Description of the task ▸ Copy each of the rows below word for word, leaving out the pictures.
____________
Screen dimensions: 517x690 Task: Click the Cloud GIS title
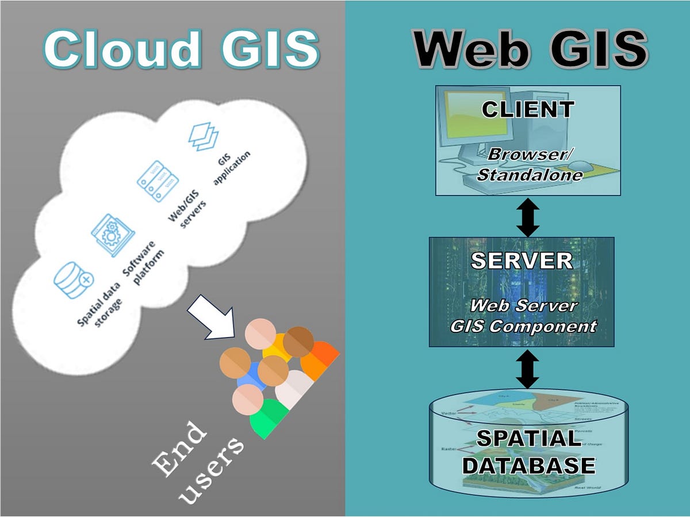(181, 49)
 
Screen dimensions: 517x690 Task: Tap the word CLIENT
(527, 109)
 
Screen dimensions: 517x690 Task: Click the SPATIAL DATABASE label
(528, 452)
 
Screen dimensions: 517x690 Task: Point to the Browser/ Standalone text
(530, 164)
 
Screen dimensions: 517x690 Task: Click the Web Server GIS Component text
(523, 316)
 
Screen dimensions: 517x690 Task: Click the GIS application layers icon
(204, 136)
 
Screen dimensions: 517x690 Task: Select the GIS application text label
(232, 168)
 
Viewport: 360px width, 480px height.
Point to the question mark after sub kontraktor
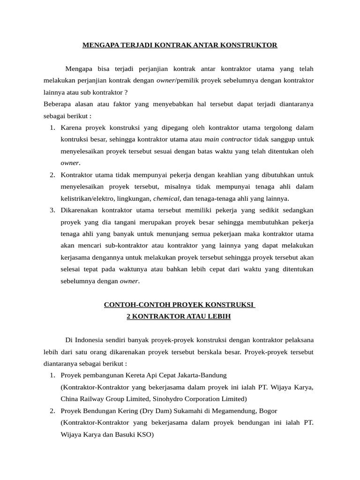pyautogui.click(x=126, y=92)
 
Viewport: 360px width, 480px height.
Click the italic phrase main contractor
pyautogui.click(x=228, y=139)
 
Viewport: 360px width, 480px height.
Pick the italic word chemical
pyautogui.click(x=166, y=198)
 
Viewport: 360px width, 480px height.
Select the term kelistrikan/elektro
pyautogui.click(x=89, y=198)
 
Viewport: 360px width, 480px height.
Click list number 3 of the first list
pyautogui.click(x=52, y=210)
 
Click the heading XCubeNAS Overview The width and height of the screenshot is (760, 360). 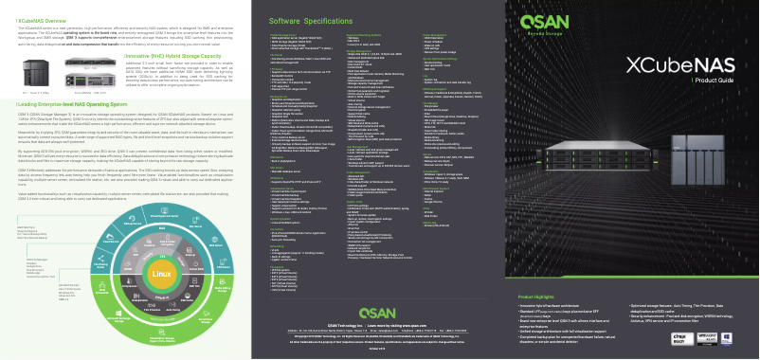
____________
The reply ▸
Screen dimensions: 517x690 Task: Click the Cloud GIS title
(181, 49)
 
Screen dimensions: 517x690 Task: Tap the word CLIENT
(527, 109)
 
Screen dimensions: 517x690 Task: Click the SPATIAL DATABASE label
(528, 452)
 
Screen dimensions: 517x690 Task: Point to the Browser/ Standalone text
(530, 164)
 
Screen dimensions: 517x690 Task: Click the Web Server GIS Component text
(523, 316)
 
Screen dimensions: 517x690 Task: Click the GIS application layers icon
(204, 136)
 
Screen dimensions: 517x690 Task: Select the GIS application text label
(232, 168)
 
Viewport: 360px width, 480px height.
Point to the question mark after sub kontraktor
pyautogui.click(x=126, y=92)
 
Viewport: 360px width, 480px height.
Click the italic phrase main contractor
pyautogui.click(x=228, y=139)
 
Viewport: 360px width, 480px height.
Pick the italic word chemical
pyautogui.click(x=166, y=198)
 
Viewport: 360px width, 480px height.
Select the term kelistrikan/elektro
pyautogui.click(x=89, y=198)
 
Viewport: 360px width, 480px height.
Click list number 3 of the first list
pyautogui.click(x=52, y=210)
 
Click the heading XCubeNAS Overview The width and height of the screenshot is (760, 360). 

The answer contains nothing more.